ABRvS 30 juni 2021, ECLI:NL:RVS:2021:1407 – beginselplicht tot handhaving geldt niet bij een bestuurlijke boete.

5.1.    Het betoog faalt. De rechtbank heeft terecht geoordeeld dat de in de jurisprudentie ten aanzien van herstelsancties, zoals een last onder bestuursdwang, aangenomen beginselplicht tot handhaving niet heeft te gelden voor de in artikel 66 van de Wbp geregelde bestuurlijke boete. De belangen bij het beoogd beëindigen of ongedaan maken van de overtreding, het wegnemen of beperken van de gevolgen daarvan en het voorkomen van herhaling of hervatting van de overtreding, die redengevend zijn voor het aannemen van de beginselplicht tot handhaving bij herstelsancties, vormen geen grond voor het opleggen van een boete aan de overtreder. Deze bestraffende sanctie ziet op leedtoevoeging. Daarom vergt de oplegging van deze punitieve sanctie een andere afweging dan in geval van een herstelsanctie. De rechtbank heeft terecht geoordeeld dat, nu er geen beginselplicht tot handhaving met betrekking tot de gevraagde oplegging van een bestuurlijke boete bestaat, het besluit tot afwijzing van het verzoek tot het opleggen van een boete minder indringend moet worden getoetst dan een afwijzing van een verzoek tot het opleggen van een herstelsanctie. Het is in de eerste plaats aan de AP om de afweging te maken of het opleggen van een boete is aangewezen. Deze afweging wordt door de bestuursrechter terughoudend getoetst.

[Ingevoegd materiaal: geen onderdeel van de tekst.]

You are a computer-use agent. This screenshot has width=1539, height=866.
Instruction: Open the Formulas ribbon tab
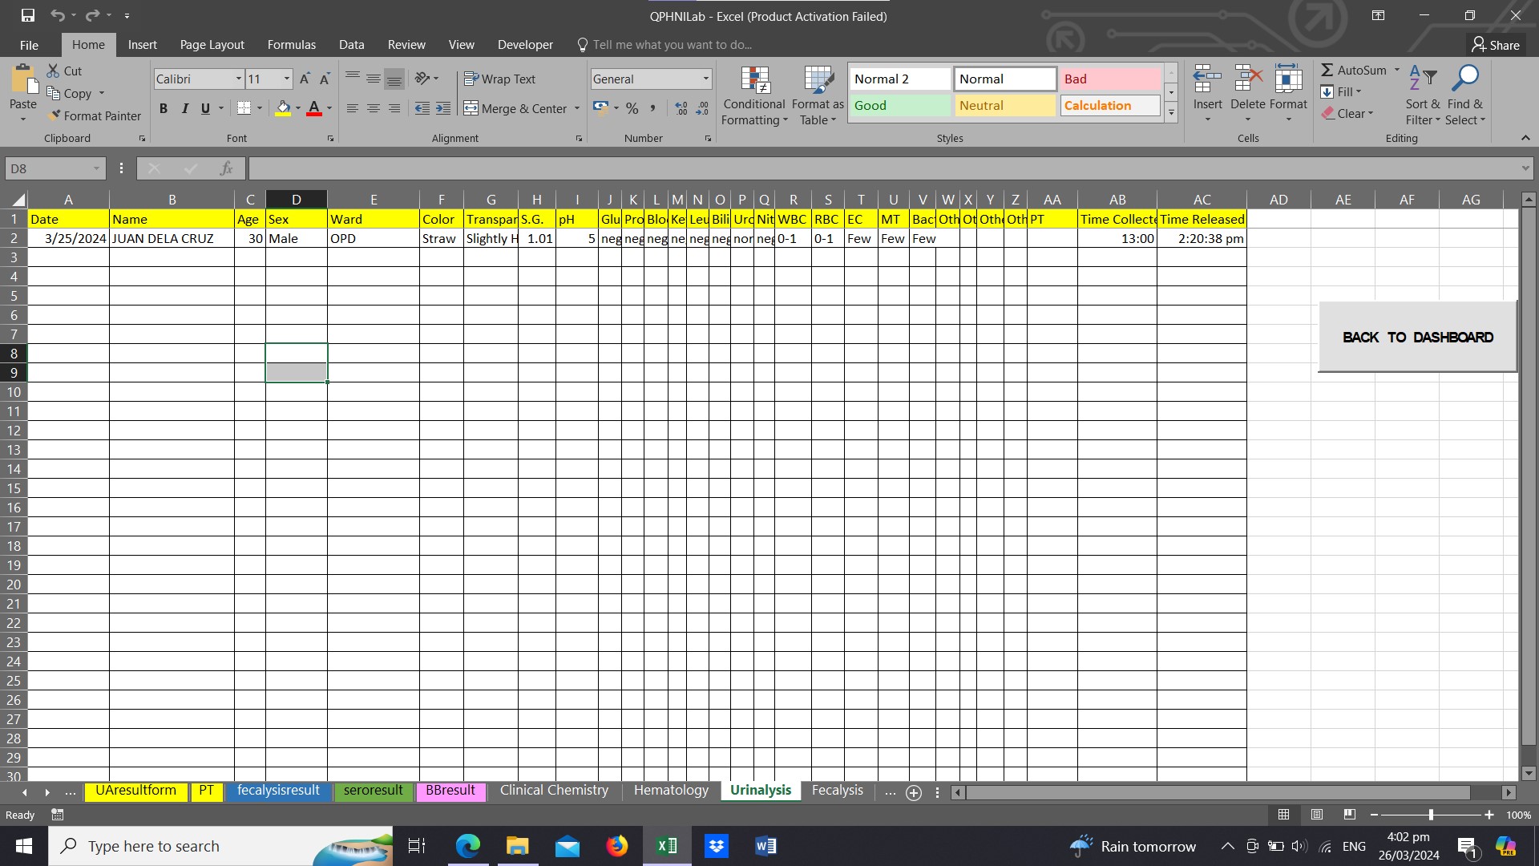[x=291, y=45]

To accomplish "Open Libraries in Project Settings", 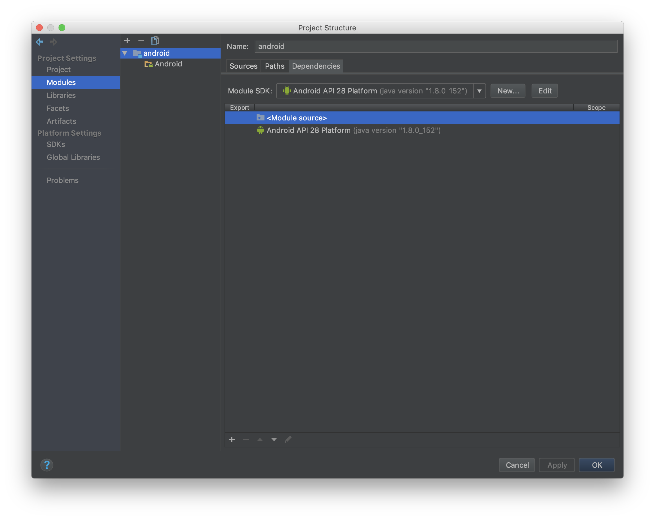I will (x=61, y=95).
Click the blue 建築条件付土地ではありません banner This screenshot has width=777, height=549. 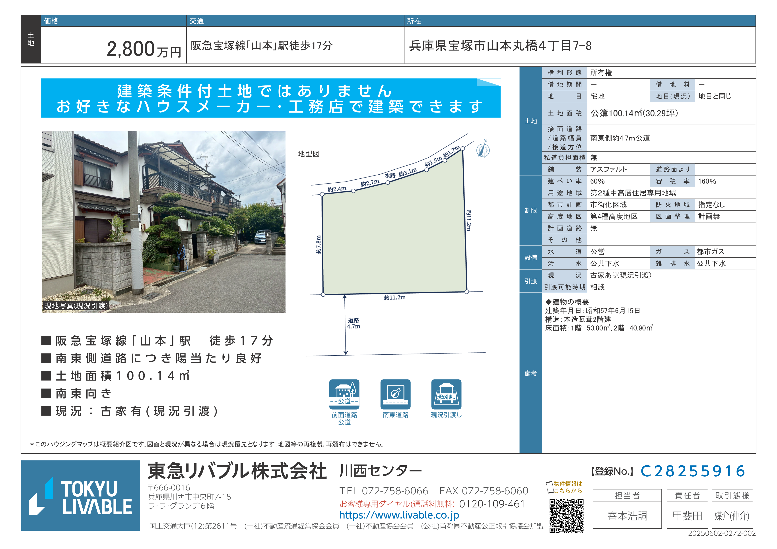coord(271,98)
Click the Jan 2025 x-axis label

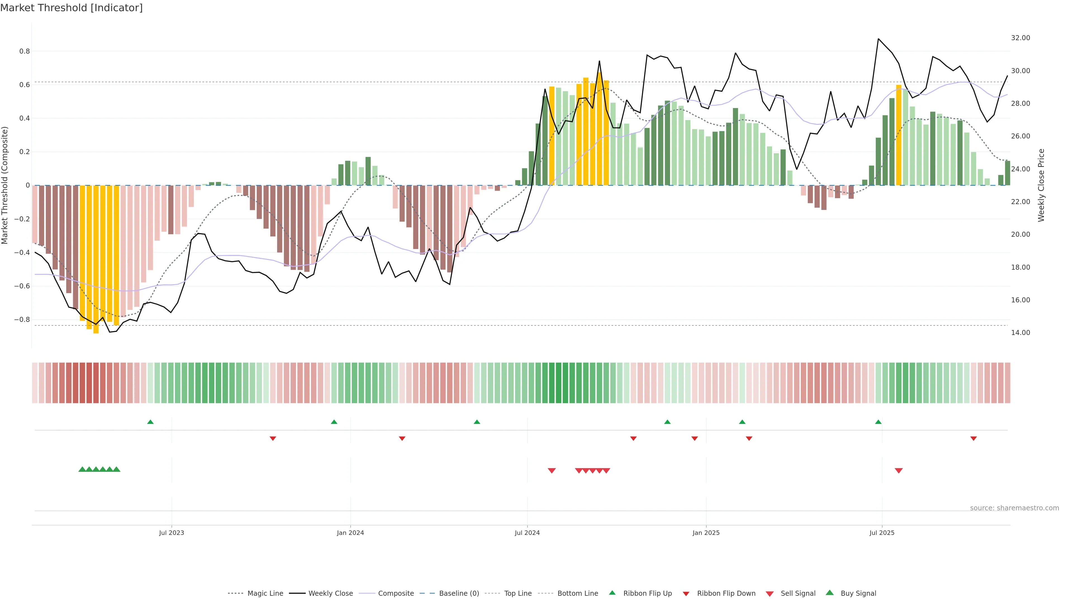[706, 533]
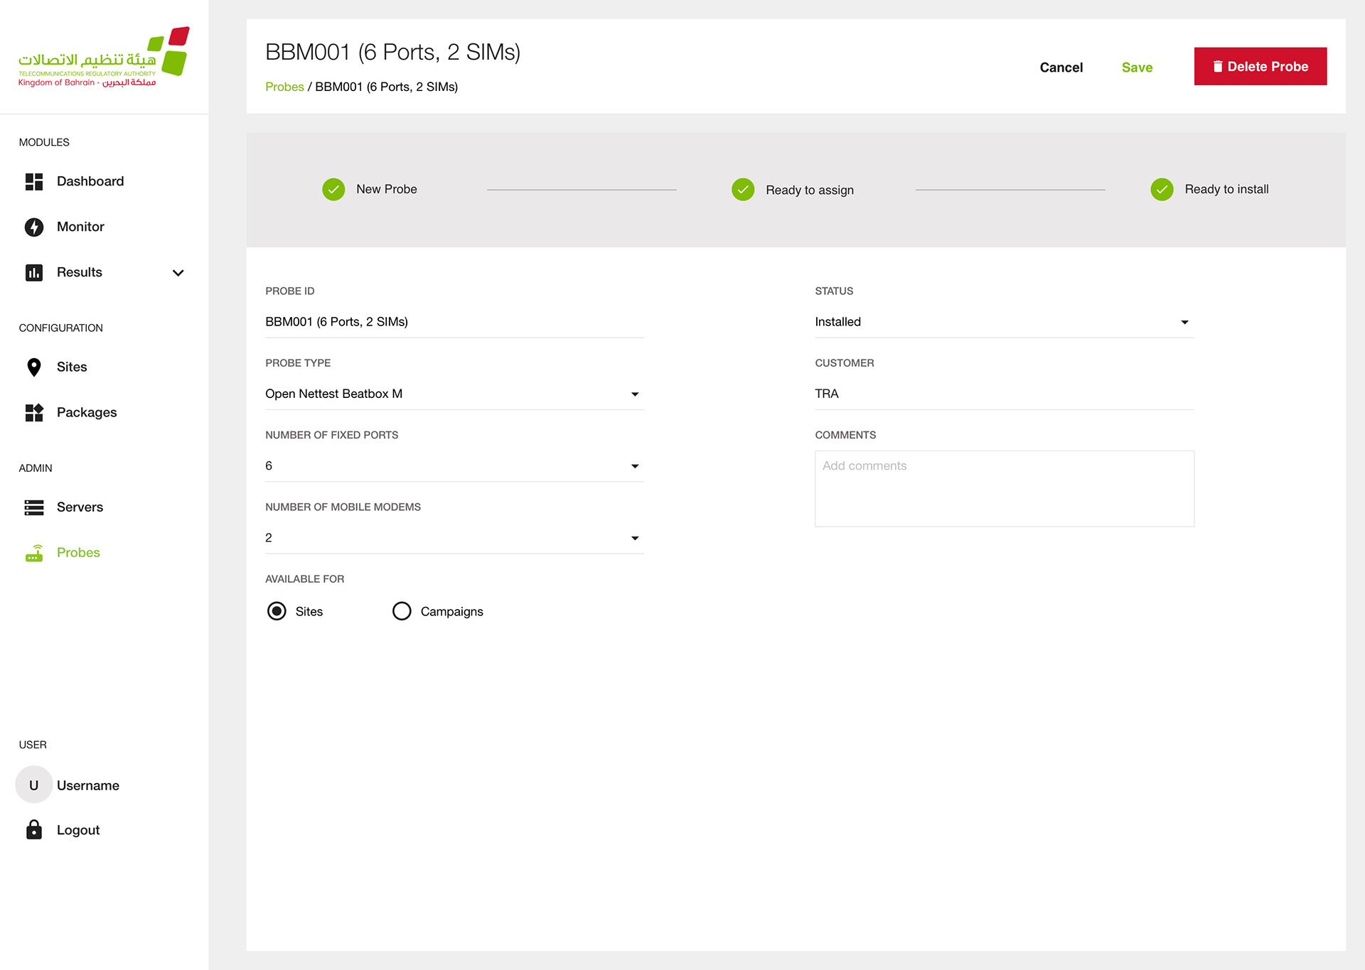Click the Servers stack icon
The image size is (1365, 970).
tap(33, 507)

[appellant] betoogt terecht dat de AP ook in geval van voorwaardelijk opzet tot het plegen van een beboetbare overtreding van de Wbp een bestuurlijke boete kan opleggen. Anderzijds kan de AP, ook bij ernstiger nalatig handelen, gelet op de omstandigheden van het geval ervan afzien een boete op te leggen. Niet in geschil is dat met de verstrekking van medische gegevens van [appellant] aan het tuchtcollege door het PBC de Wbp is overtreden en de AP bevoegd was om aan het NIFP als de hiervoor verantwoordelijke een boete op te leggen. De Afdeling is met de rechtbank evenwel van oordeel dat de AP, gelet op de hiervoor onder 3. vermelde afweging, weloverwogen en afdoende onderbouwd heeft besloten van het opleggen van een boete af te zien en in redelijkheid daartoe heeft kunnen besluiten. De rechtbank heeft ten slotte terecht geoordeeld dat de AP genoegzaam heeft onderbouwd dat er onvoldoende aanknopingspunten zijn om (voorwaardelijk) opzettelijk handelen door (de directeur van) het PBC aan te nemen, zodat de gedraging niet aan de officier van justitie behoefde te worden voorgelegd.